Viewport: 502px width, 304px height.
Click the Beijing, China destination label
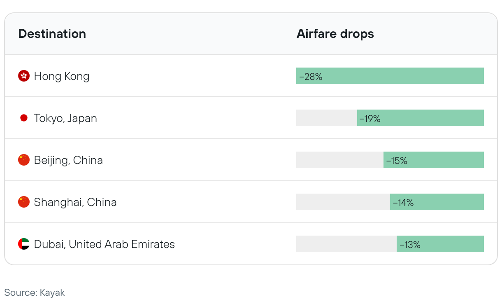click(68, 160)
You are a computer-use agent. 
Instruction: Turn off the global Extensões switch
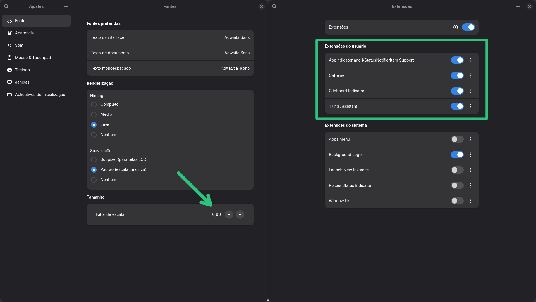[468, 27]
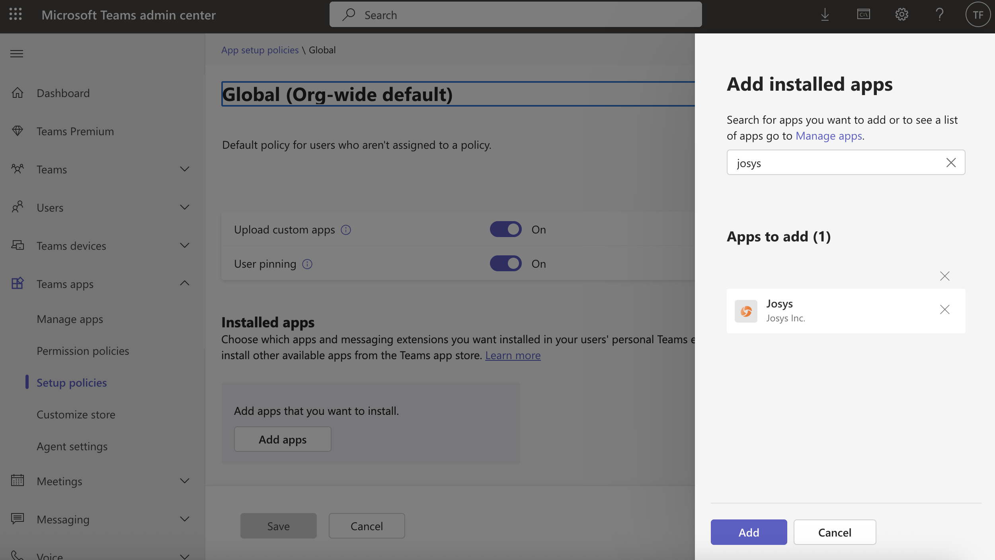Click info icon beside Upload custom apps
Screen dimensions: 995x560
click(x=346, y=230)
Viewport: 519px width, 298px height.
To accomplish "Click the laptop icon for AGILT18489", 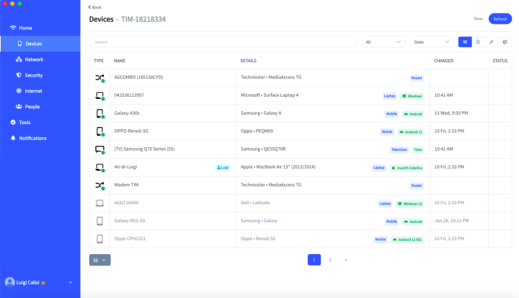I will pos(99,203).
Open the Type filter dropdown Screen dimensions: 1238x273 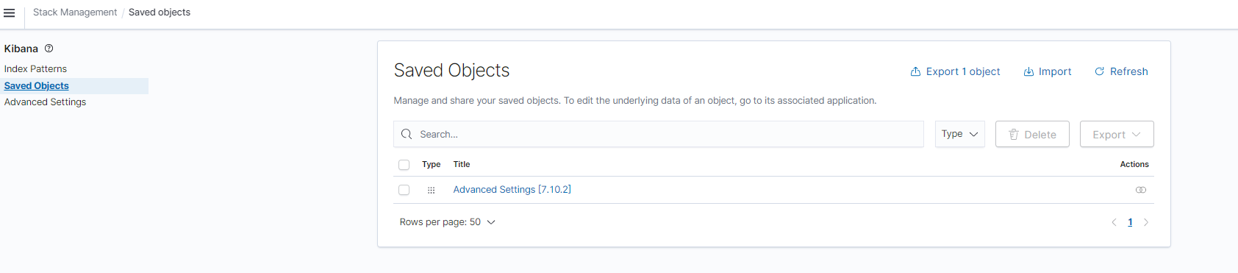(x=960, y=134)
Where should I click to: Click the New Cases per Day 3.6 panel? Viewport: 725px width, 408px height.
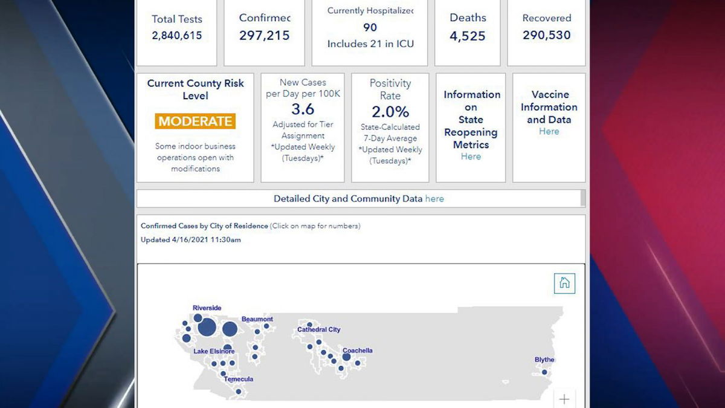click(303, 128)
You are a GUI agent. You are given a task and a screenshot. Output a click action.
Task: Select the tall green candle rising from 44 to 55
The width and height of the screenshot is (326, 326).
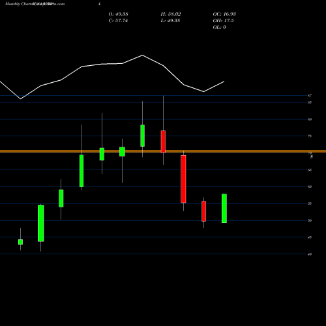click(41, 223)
* * *
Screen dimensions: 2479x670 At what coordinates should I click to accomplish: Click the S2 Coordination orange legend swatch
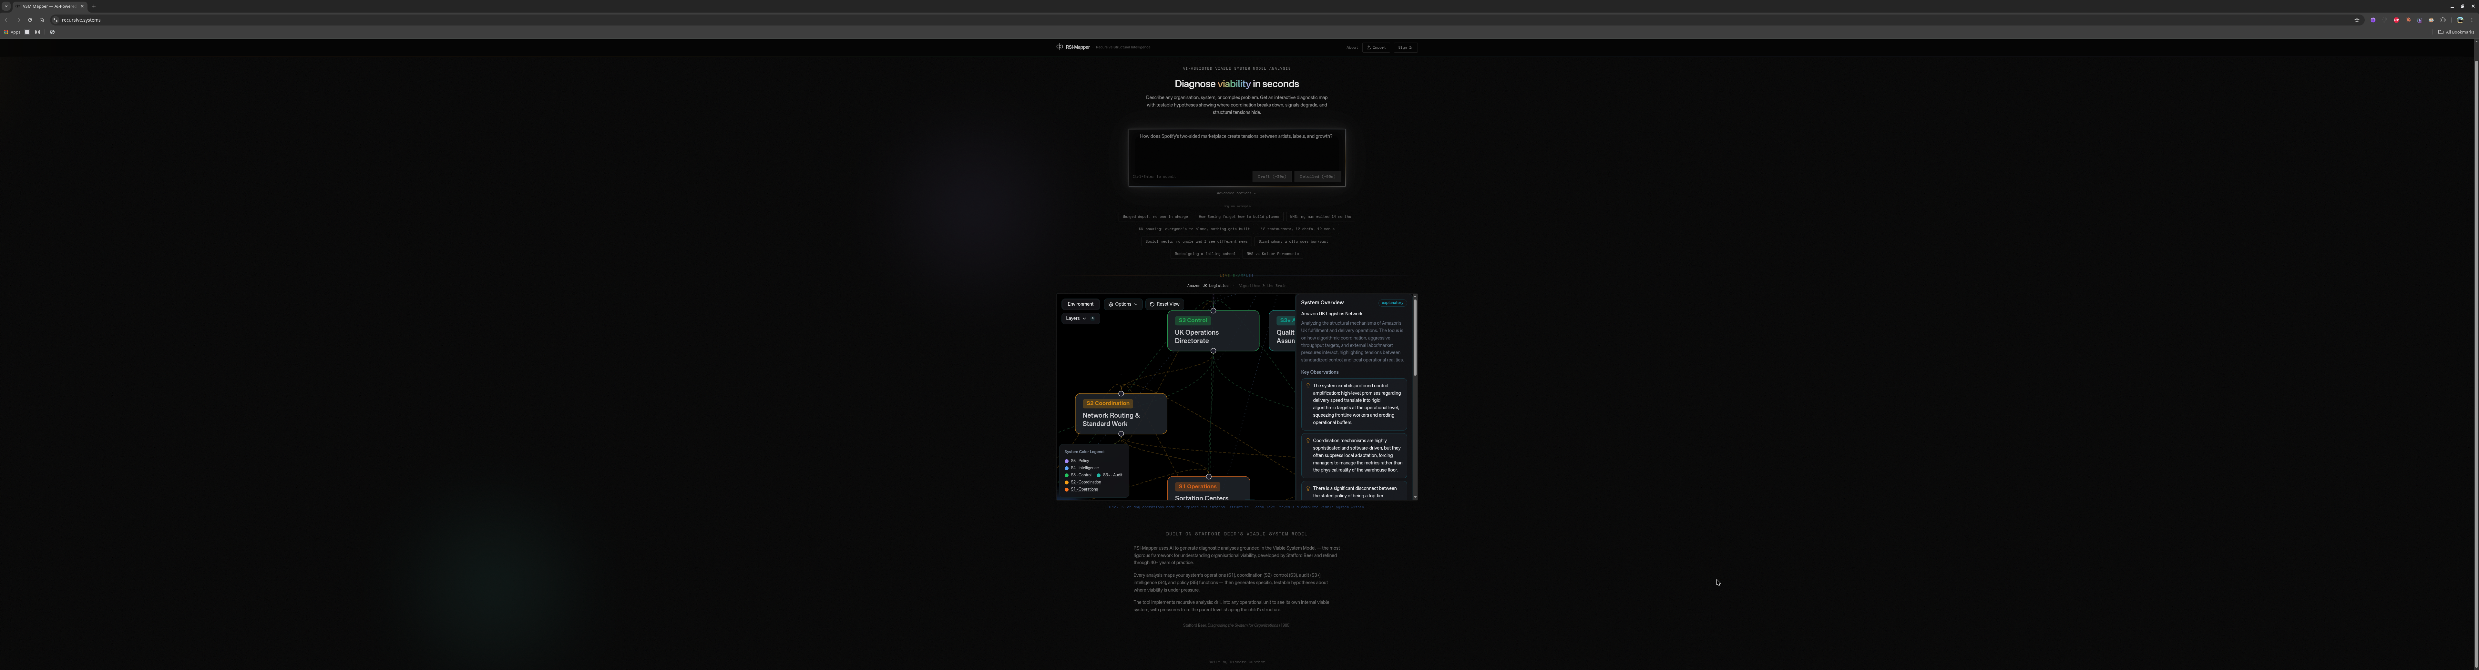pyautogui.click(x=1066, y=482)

**What to produce:** Put the records in the stretch from the line containing "Where should I" through the line containing "click(41, 223)" into a two-column CSV with the header request,answer. Give one row per record, quote each field, turn line breaks into spaces, and leave the pictures out.

**Completed task:**
request,answer
"Where should I click to: Click the New Cases per Day 3.6 panel? Viewport: 725px width, 408px height.","click(303, 128)"
"You are a GUI agent. You are given a task and a screenshot. Output a click action. Task: Select the tall green candle rising from 44 to 55 The width and height of the screenshot is (326, 326).","click(41, 223)"